- _Document segment_:
Bless their hearts

Nearly four years ago, I got doxed. Back then, I penned this essay about the turbulent event but never published it since at the time I thought it gave the evil-doers undue power. However, because my dox is frequently weaponized against me by regime journos who think that by merely mentioning the despicable act carried out by well-paid antifa subversives somehow tarnishes me as a writer or a person, or by other self-serving folks who push forward a deceptive narrative of the past and now pretend that I was secretive about my blog, I’ve decided to finally make public this essay. Sunlight is the best disinfectant in dark times such as these.


May 22, 2020

The leftists have done it, y’all. They’ve cracked the code. They’ve figured out through stunning detective work who Dissident Mama really is. And all it took was the meddling of a communist professor at a low-tier university. What a Karen.

Pleased to meet you, folks. I’m Rebecca Dillingham.

Many of my readers are already privy to this purportedly juicy nugget. After all, I’m proud of my work. Thus, everyone who means anything to me in my personal life already knows Rebecca is DM. This includes my family, as well as many friends in all the different spheres of my life.

But even my neighbors who aren’t already aware of the “big scoop” wouldn’t be shocked. We almost always fly a Confederate flag at our house, from the Choctaw Braves and Bonnie Blue flags, to the NC Secession and the Gen. Sterling Price flags. When anyone enters my home, they see plain as day the Southern art among the various other American historical images decorating our living rooms walls.

The priest at my OCA (Orthodox Church in America) parish has seen the same “contraband” and sprinkled it with holy water during house blessings. He along with my godmother and my husband’s godfather know I’m DM, as do plenty of our church friends at our small parish. In fact, my priest published one of my DM blog posts in the February 2019 parish newsletter!

And for those who haven’t been told during casual fellowship conversations, they too probably wouldn’t be surprised. I mean, I do typically wear my large A.P. Hill ring to Liturgy. He is my highest-ranking Confederate ancestor after all, so it sometimes serves as an intriguing conversation starter.

The lion’s share of friends in my homeschool community know what’s up. And those who don’t wouldn’t be stunned in the least, since I never hesitate in sharing anti-Lincolnian history when talking shop with the mamas. In other words, I ain’t skeered!

Regarding social media, I’d surmise that since most of the groups I’m in are brimming with high-intellect people, they’ve already put 2 and 2 together, especially since “Rebecca” will occasionally share DM essays if pertinent to the topic being discussed. And if it’s a group in which I’ve built a rapport with members, I’ll even say, “Let me know what you think about my newest essay. Love to hear your thoughts.”

Generally speaking, I’m the kinda gal who wears her heart on her sleeve. Sometimes I misspeak and must better articulate, and sometimes I hold my tongue (as all ladies must do on occasion), but people pretty much know where I’m coming from. Being cloak-and-dagger really isn’t my thing. Authentic is what I’m going for. And for most of my life, it has served me well.

- _Tasks to perform_:
1/ Reproduce the stretch of the doxing essay from "The leftists have" through "What a Karen.", word for word.
2/ Write what comes next in the essay about being doxed, picking up after its final sentence.
You won't need the material that comes next.

- _Dataset extract_:

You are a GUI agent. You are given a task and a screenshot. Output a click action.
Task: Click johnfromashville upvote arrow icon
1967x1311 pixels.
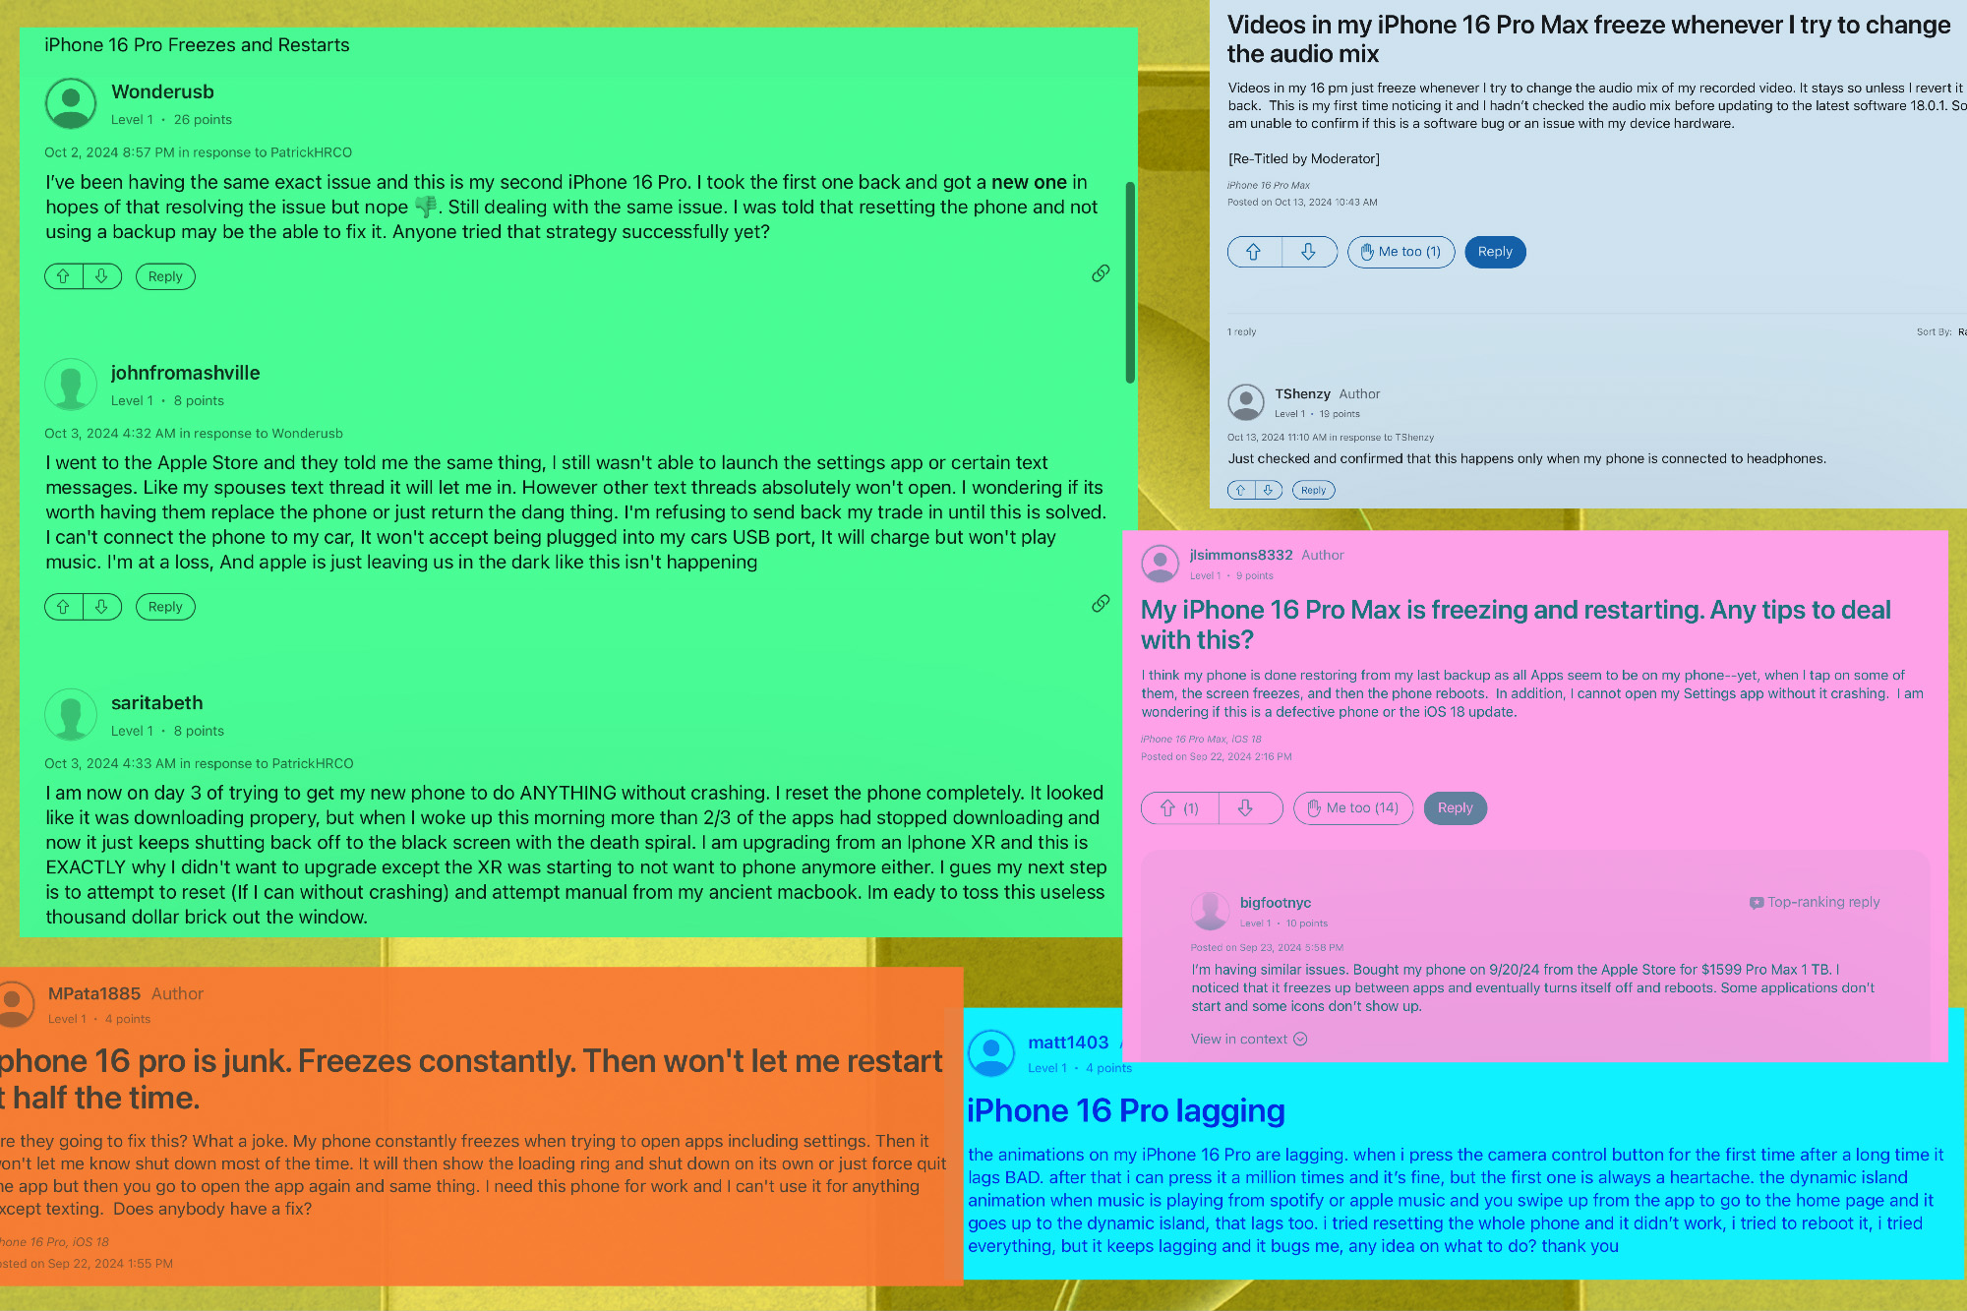coord(63,604)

- _Answers provided_:
1/
The leftists have done it, y’all. They’ve cracked the code. They’ve figured out through stunning detective work who Dissident Mama really is. And all it took was the meddling of a communist professor at a low-tier university. What a Karen.

2/
I have nothing to hide. In fact, any horrible “skeleton” I may have in my closet probably roots back to my atheist-socialist-feminist days, when I was sprinting down that wide, soul-sucking, selfish, covetous, and debased path. Sure, I’m still a sinner, as we all are, but my belief in the one, true Orthodox Christian faith has helped set me on a better course.

Perhaps I’ll publicly confess to and atone for some of those past sins in a blog post about the evils of leftism and why all people should avoid the dangerous ideology. I’ve seen the dark side and know firsthand how stringently progressives rely upon groupthink to excuse their misdeeds and malevolence. It’s a secular-humanist religion that operates without impunity and, tragically, is given license from every institution to create social chaos and cause catastrophic ruin among the minority of dissenters.

As far as my writing is concerned, I stand by every word I’ve ever written for DM. I take blogging quite seriously because I know the power of words. Plus, I figured that my anonymity was most likely an impermanent thing, so I knew I’d better be damn sure about what I was saying and how I was saying it.

Moreover, I do have a degree in journalism, which impressed upon me the importance of thorough research, logical analysis, and careful editing before hitting the publish button. Even with my straight opinion pieces, my goal has always been to broach subjects which are taboo, ignored, or forgotten. My hope as a truth-seeker is to inspire the intellectually curious to think outside of progressive-defined “allowable opinion.”

Obviously, I don’t hold every view of every person I’ve interviewed, written about, or been affiliated with. My husband and I don’t even agree on everything. And I’ve even changed some of my own beliefs since picking up the DM mantle back in 2016. Lifelong learning is indeed a good thing.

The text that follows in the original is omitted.